Hi Ævar
On 03/06/2022 10:20, Ævar Arnfjörð Bjarmason wrote:
On Fri, Jun 03 2022, Phillip Wood wrote:
Hi Ævar
On 02/06/2022 15:07, Ævar Arnfjörð Bjarmason wrote:
This series fixes a v2.36.0 regression[1]. See [2] for the v4. The
reasons for why a regression needs this relatively large change to
move forward is discussed in past rounds, e.g. around [3]. CI at
https://github.com/avar/git/actions/runs/2428475773
Changes since v4, mainly to address comments by Johannes (thanks for
the review!):
* First, some things like renaming "ungroup" to something else &
rewriting the tests I didn't do because I thought keeping the
inter/range-diff down in size outweighed re-arranging or changing
the code at this late stage.
In the case of the suggested shorter test in
https://lore.kernel.org/git/nycvar.QRO.7.76.6.2206011827300.349@xxxxxxxxxxxxxxxxx/
the replacement wasn't testing the same thing. I.e. we don't see
what's connected to a TTY if we redirect one of stdout or stderr
anymore, which is important to get right.

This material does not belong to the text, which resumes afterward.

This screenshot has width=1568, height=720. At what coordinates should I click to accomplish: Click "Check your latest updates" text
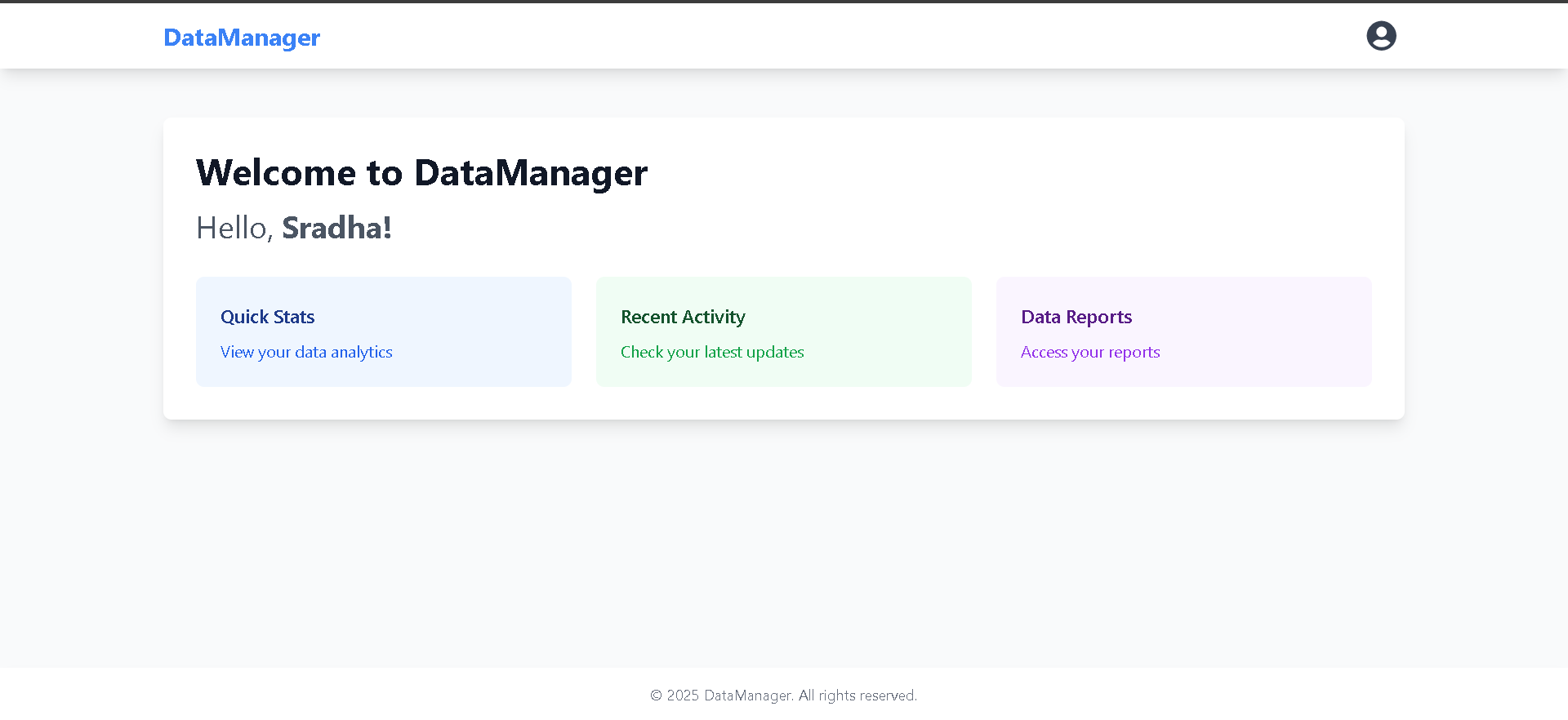[x=712, y=352]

I'm a bit confused by this, the proposed test uses this hook script
write_script .git/hooks/pre-commit <<-EOF
test -t 1 && echo "stdout is a TTY" >out
test -t 2 && echo "stderr is a TTY" >>out
EOF
if either of stderr or stdout is redirected then the corresponding
"test -t" should fail and so we will detect that it is not a tty.

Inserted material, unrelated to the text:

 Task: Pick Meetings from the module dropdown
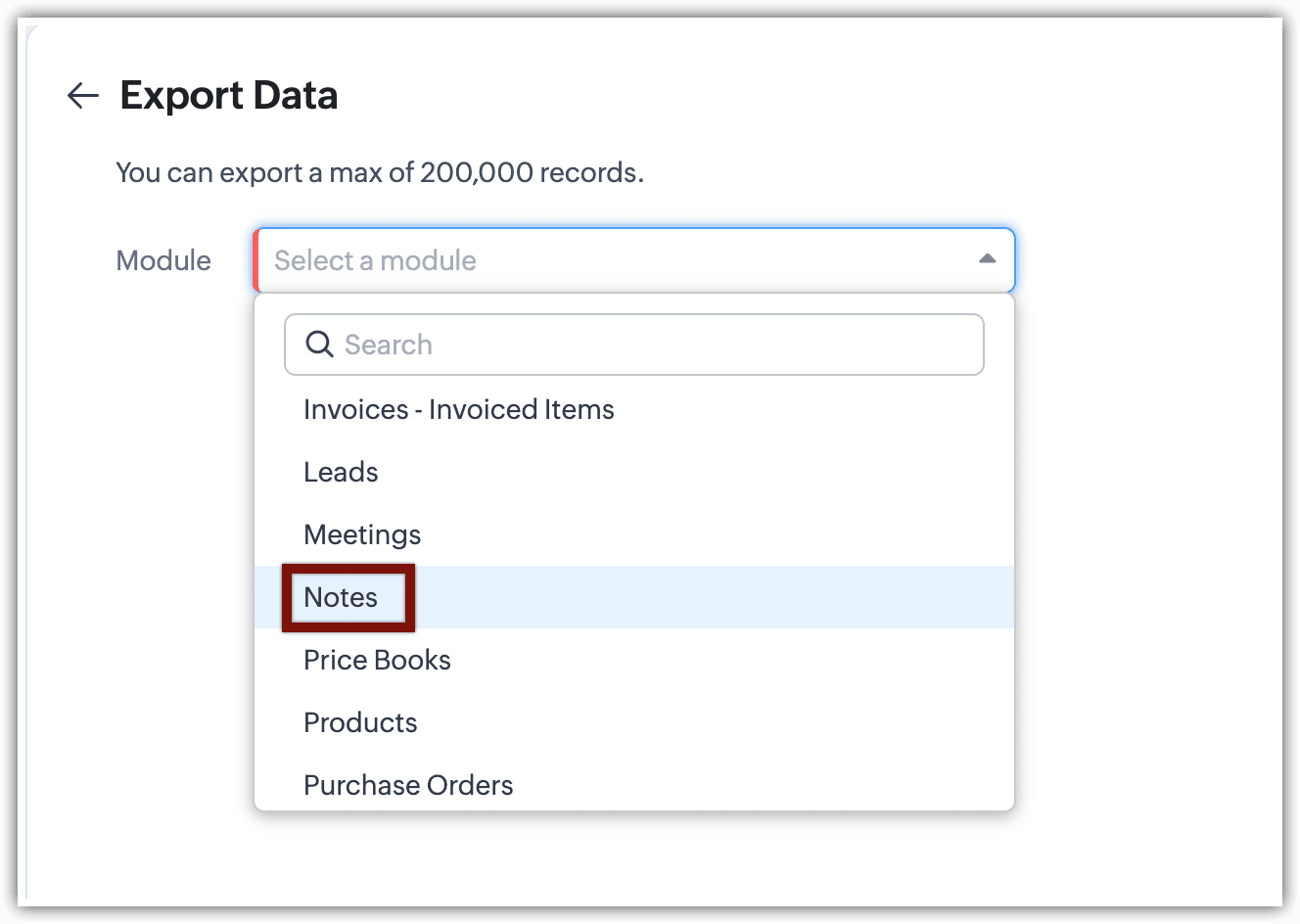click(362, 534)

Yes, exactly, but the proposed test doesn't test that, in that case both
of them are connected, the test in 2/2 does test that case.

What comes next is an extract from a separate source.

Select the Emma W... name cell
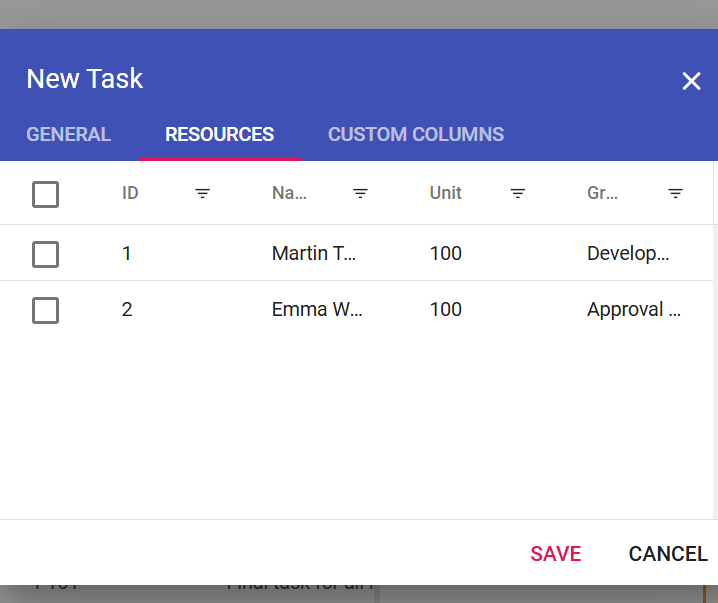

I think I must be missing something. As I understand it we want to check
that the hook can see a tty on stdout and stderr. In the test above
we'll get a line printed for each fd that is a tty. Your test always
redirects one of stdout and stderr - why is it important to test that? -
it feels like it is testing the shell's redirection code rather than git.
I was concerned that we had also regressed the handling of stdin but
looking at (the now deleted) run_hook_ve() it used to set .no_stdin = 1
so that is unchanged in the new code.
Best Wishes
Phillip
Can that snippet bebe made to work? Sure, but I know the test I have
works, and that proposed replacement didn't even pass chainlint
(i.e. hasn't been run even once in our test suite). So I didn't think
that trying to micro-optimize the test length was worth it in this case.
It's also getting much of that length reduction e.g. by not cleaning up
after itself, which the test in 2/2 does.